He has a twang, a born-again story and the (actual) Dukes of Hazzard car, General Lee. He hits the ball farther in one shot than you and me hit it in two. He doesn’t know a thing about changing a diaper, which is why he was hoping the green jacket might buy him some time with Angie.
Only Bubba Watson would sit in his plastic folding chair during the Masters awards ceremony Sunday evening and wonder what kind of helicopter was flying overhead.
Only Bubba Watson would use a green jacket to negotiate a No-Change-Diapers treaty with his wife about their just-adopted newborn son.
Only Bubba Watson would hit a 52-degree gap wedge that ducked under 18-foot-high tree branches, instantly gained altitude, hooked 40 yards, parachuted onto the green of the second playoff hole from 135 yards away, squirted toward the flagstick, settled exhausted about 15 feet away — and later call the tournament-winning shot “pretty easy.”
Your 2012 Masters champion is a nut job, but in a good way. He’s a human faucet. He cried enough on Sunday night to create his own rain forest.
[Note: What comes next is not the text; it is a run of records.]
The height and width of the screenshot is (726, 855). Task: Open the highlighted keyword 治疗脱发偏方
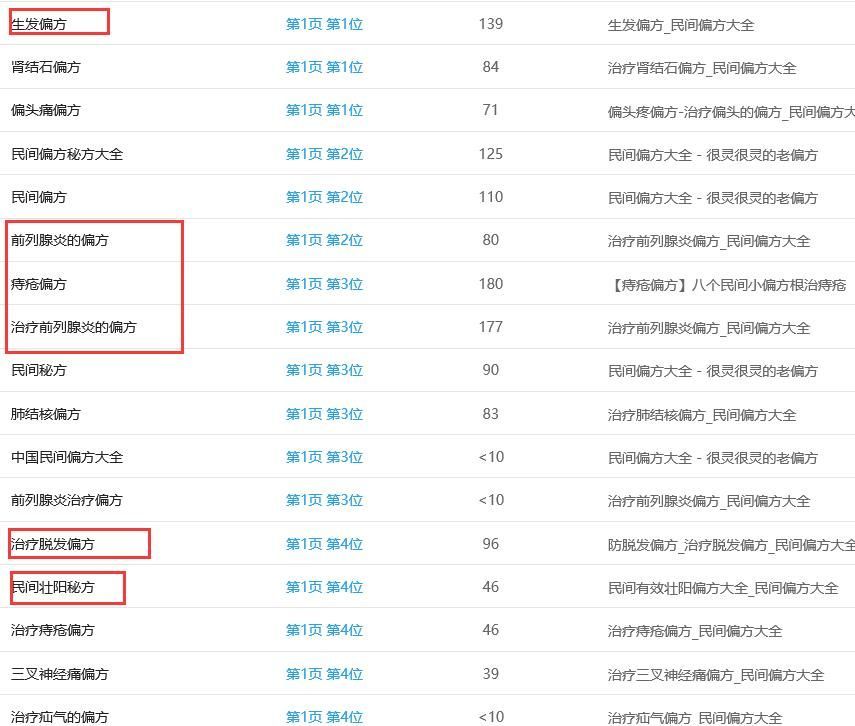click(x=53, y=544)
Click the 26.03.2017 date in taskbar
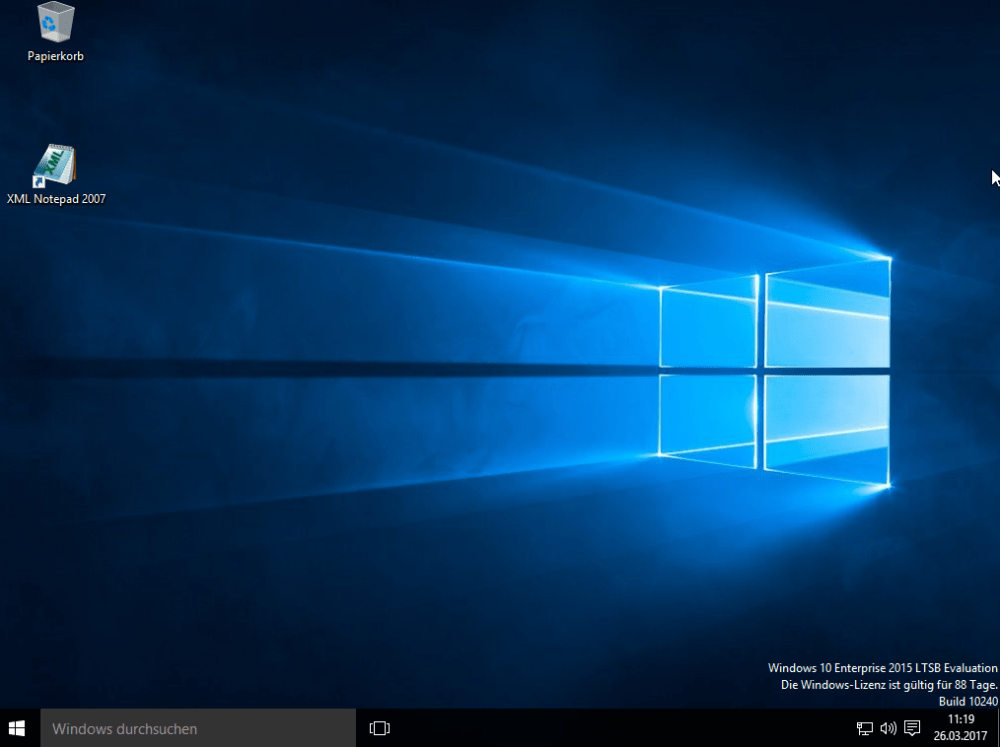 click(x=960, y=736)
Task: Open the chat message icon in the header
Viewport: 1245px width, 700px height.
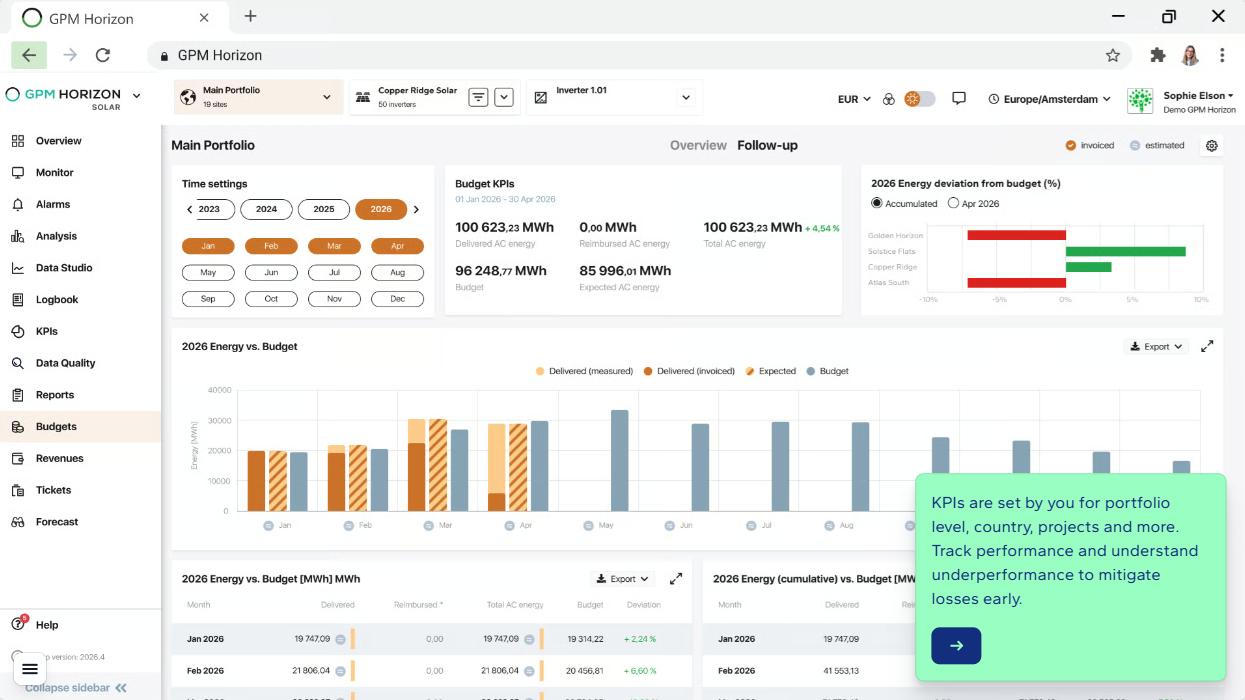Action: pyautogui.click(x=959, y=98)

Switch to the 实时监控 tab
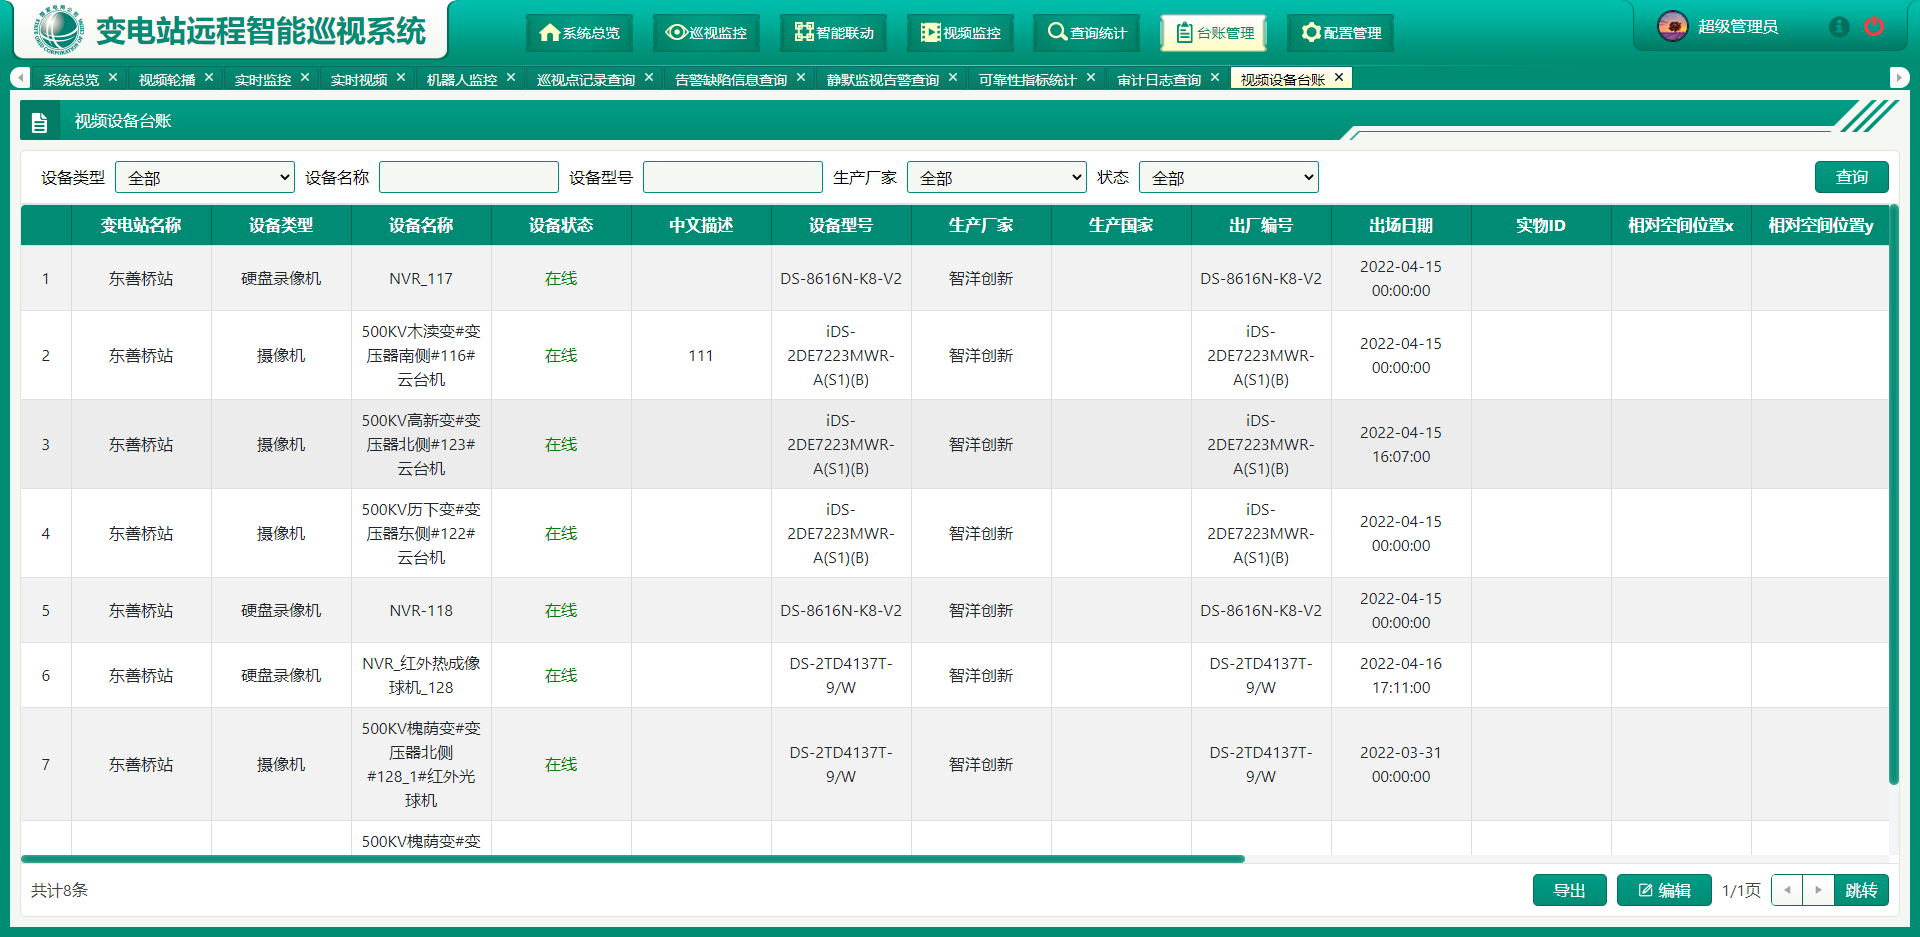(x=262, y=80)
You’d cry too if you won the lottery twice in three weeks. That’s what happened to the 33-year-old Watson, who welcomed little Caleb to his and wife Angie’s life in late March and then added a bouncing, 44-long green jacket to the family as the sun began to dip below the Georgia pines early Sunday night.
“I’ve never had a dream go this far, so I can’t say it’s a dream come true,” said Watson.
Trust us, it is.
A guy who has never taken a golf lesson, but is an expert at life lessons, outlasted Louis Oosthuizen in a two-hole playoff. He did it — well, nobody is exactly sure how he did it because almost nobody on the planet could hit that same shot. Seriously, a gap wedge from the trees and pine straw off the No. 10 fairway that somehow plops onto the green? With the entire golf world watching? And a first major championship hanging by its fingernails?
Bubba Watson might be golf’s version of Dick Vermeil — someone who seems to cry at the drop of a hat. But the Bagdad, Fla. native by all accounts is an emotional person who tells it like it is.
The old Bubba would have hyperventilated himself silly. He would have cracked like cement. But the new and much improved Watson calmed his nerves long enough to grip and rip himself into Masters history.
Here are the Bubba firsts: First Player To Use A Pink Driver To Win Here … First Player To Have Appeared In A Music Video Wearing Bib Overalls To Win Here … First Player To Think “Y’all Are Going To Forget About Me Tomorrow” To Win Here.
No one is going to forget this guy, this final round or this tournament. It’s impossible to suffer that kind of memory loss.
Tim Tebow already Tweeted about Bubba. He’s a trending phenom. With one audacious swing he went from borderline golf star to first-name-only status.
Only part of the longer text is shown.